***** Material for this exercise *****

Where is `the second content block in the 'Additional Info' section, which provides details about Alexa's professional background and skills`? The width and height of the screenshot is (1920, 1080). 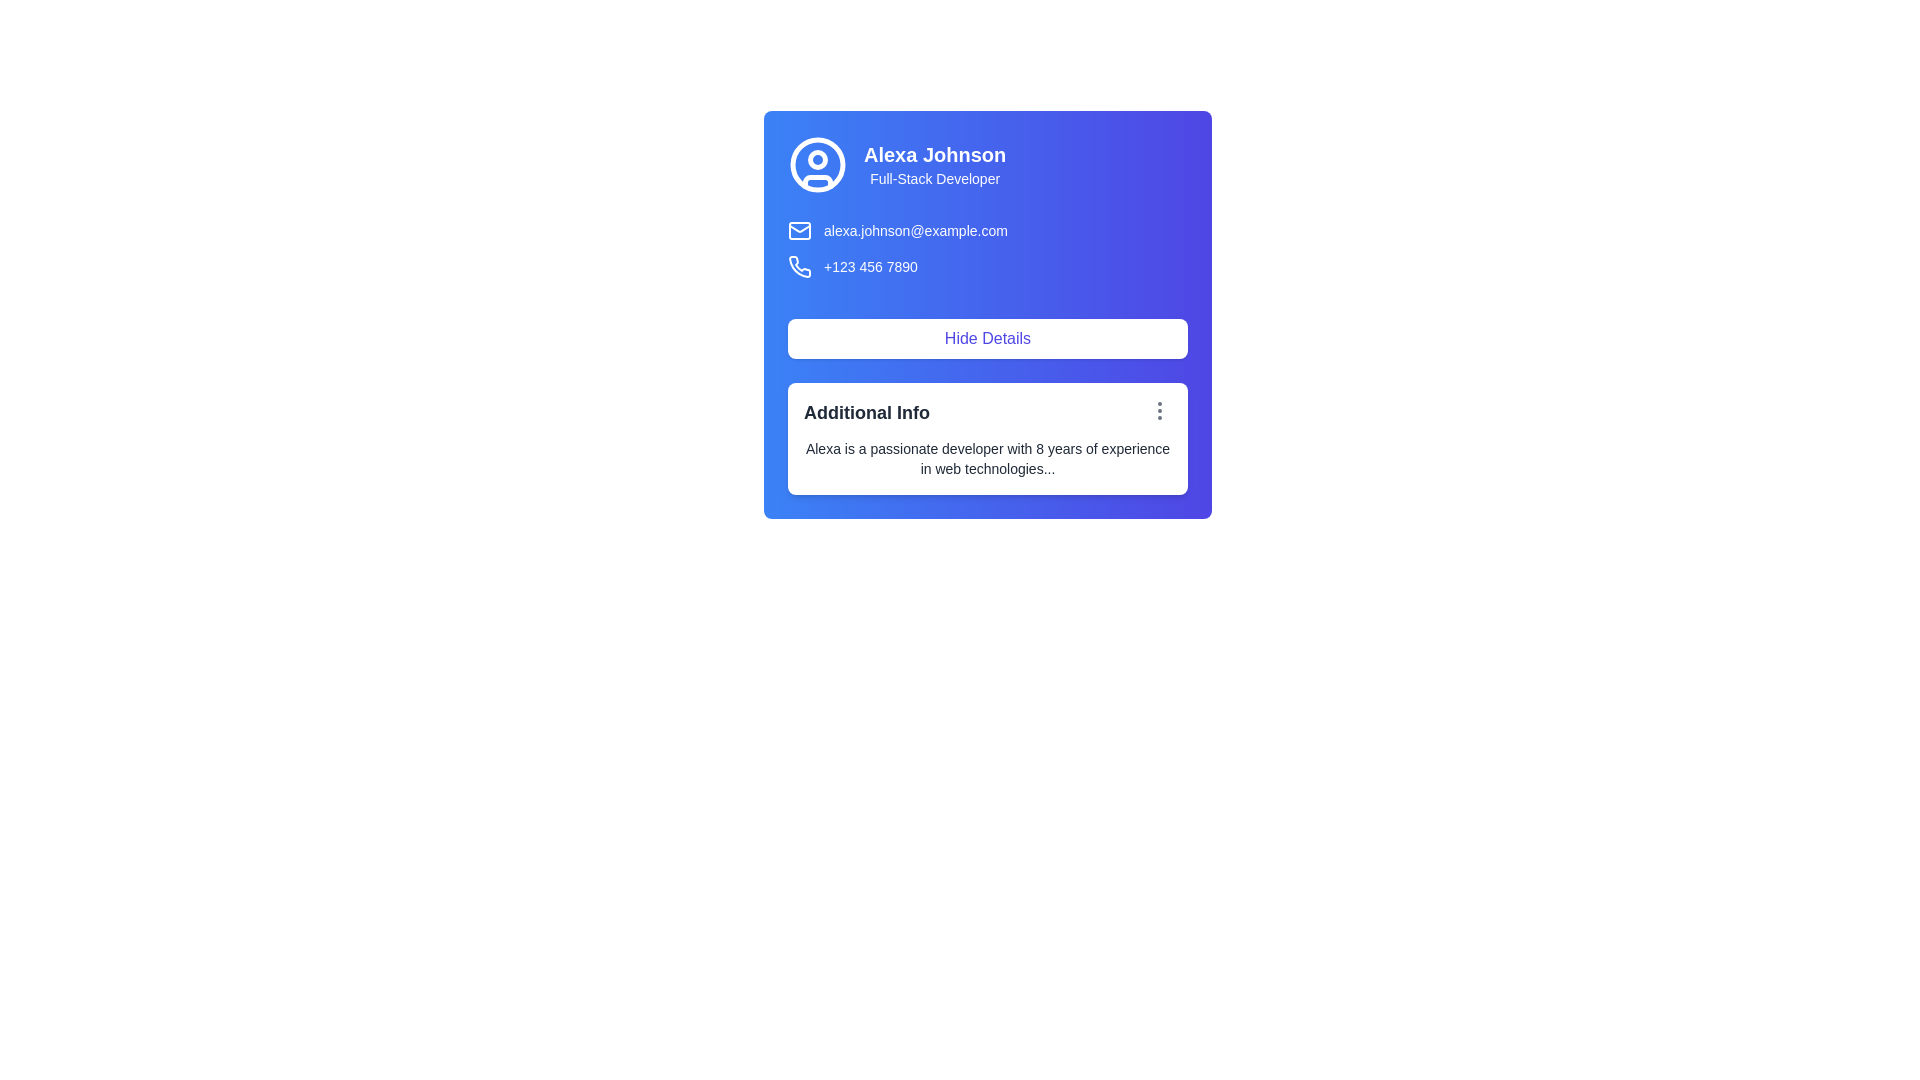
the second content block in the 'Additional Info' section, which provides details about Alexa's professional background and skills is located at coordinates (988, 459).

*****
***** Material for this exercise *****

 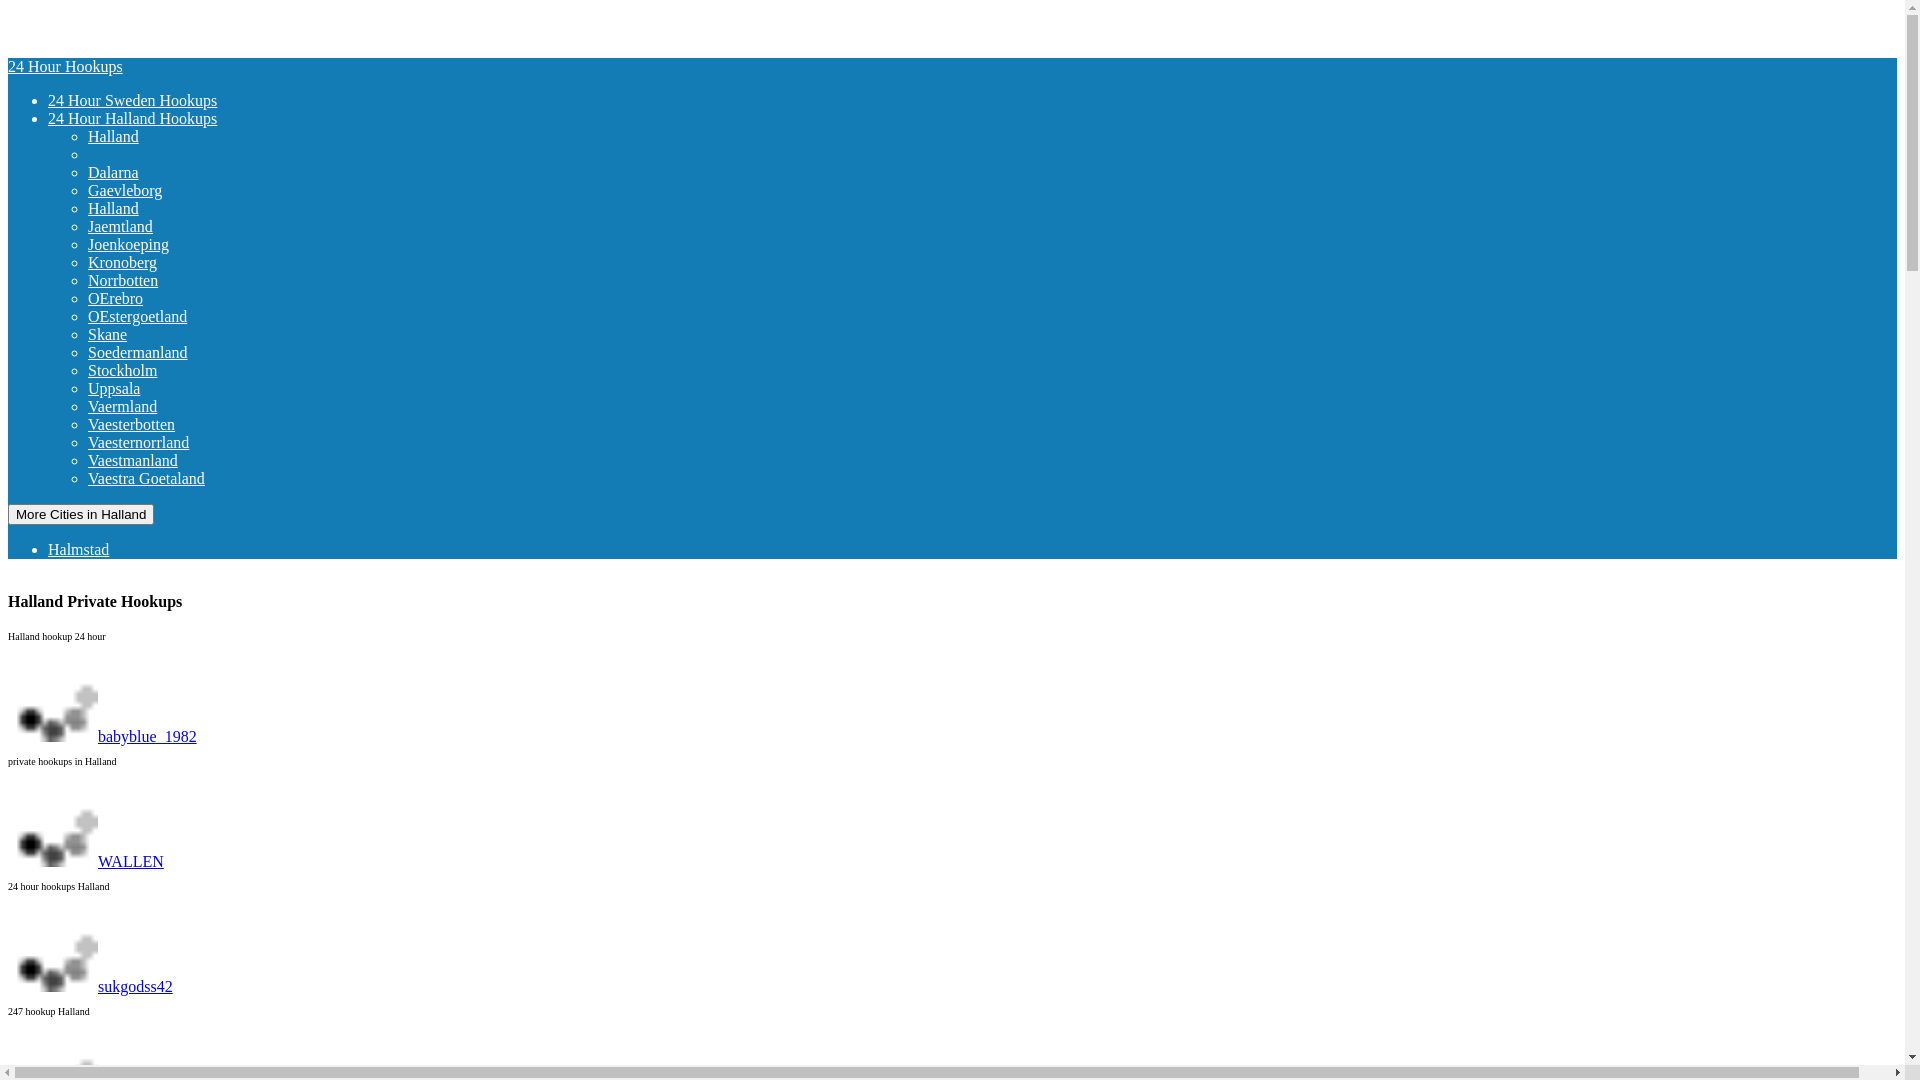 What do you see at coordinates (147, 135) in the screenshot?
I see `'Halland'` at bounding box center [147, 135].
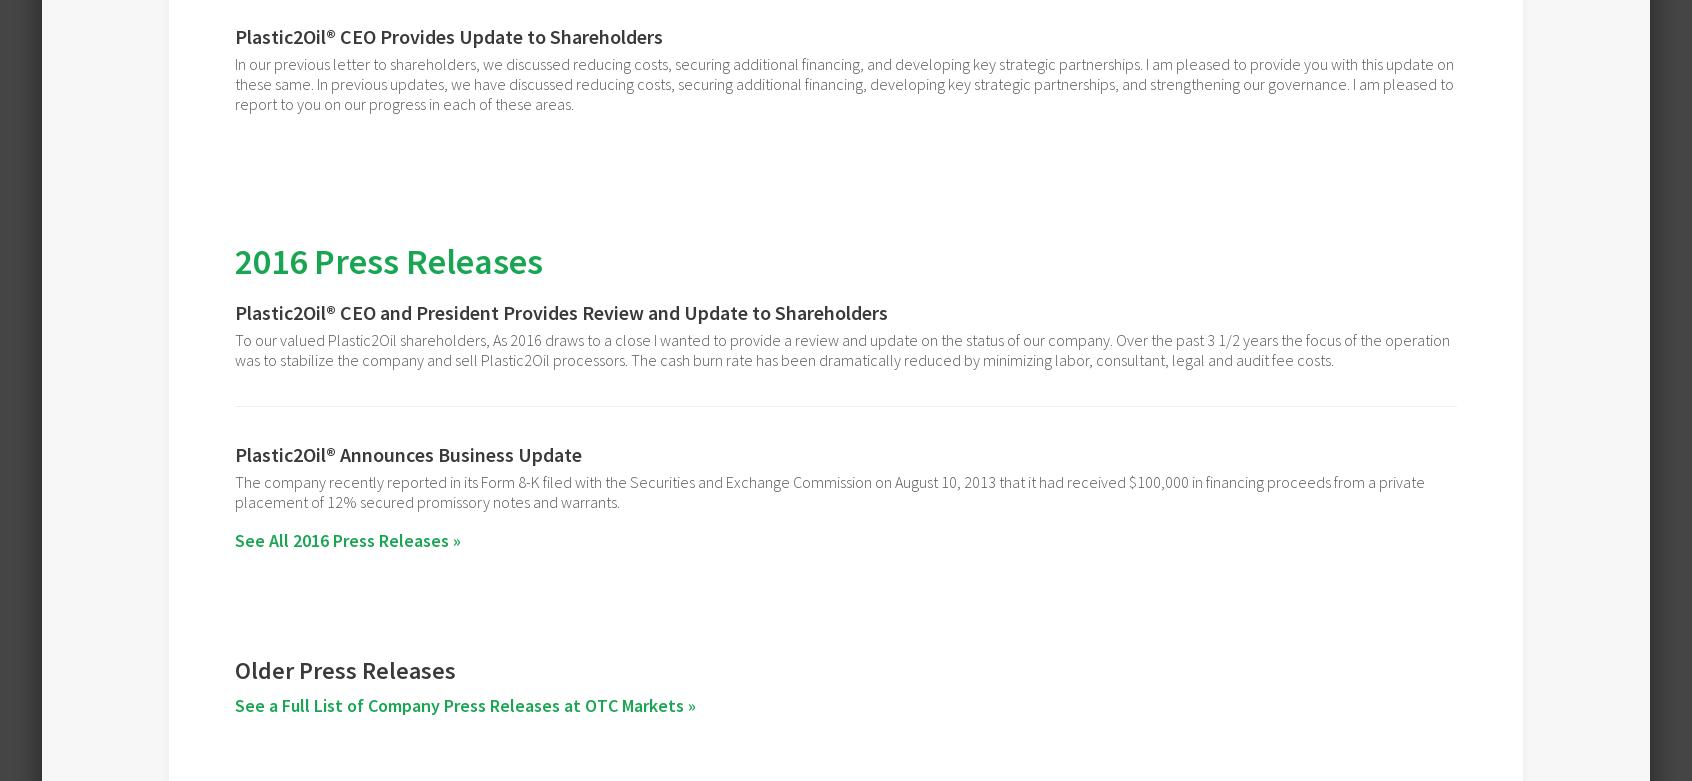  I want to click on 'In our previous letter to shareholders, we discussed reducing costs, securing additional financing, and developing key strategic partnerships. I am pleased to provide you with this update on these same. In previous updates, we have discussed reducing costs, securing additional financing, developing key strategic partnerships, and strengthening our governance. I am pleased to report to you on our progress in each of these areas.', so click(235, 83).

*****

## Your objective
Copy the records out word for word, beginning at the line that contains "is (1920, 1080)." and stopping after the line that contains "coordinates (988, 459).". Leave out the pictures.

## Solution to this task
Where is `the second content block in the 'Additional Info' section, which provides details about Alexa's professional background and skills`? The width and height of the screenshot is (1920, 1080). 
the second content block in the 'Additional Info' section, which provides details about Alexa's professional background and skills is located at coordinates (988, 459).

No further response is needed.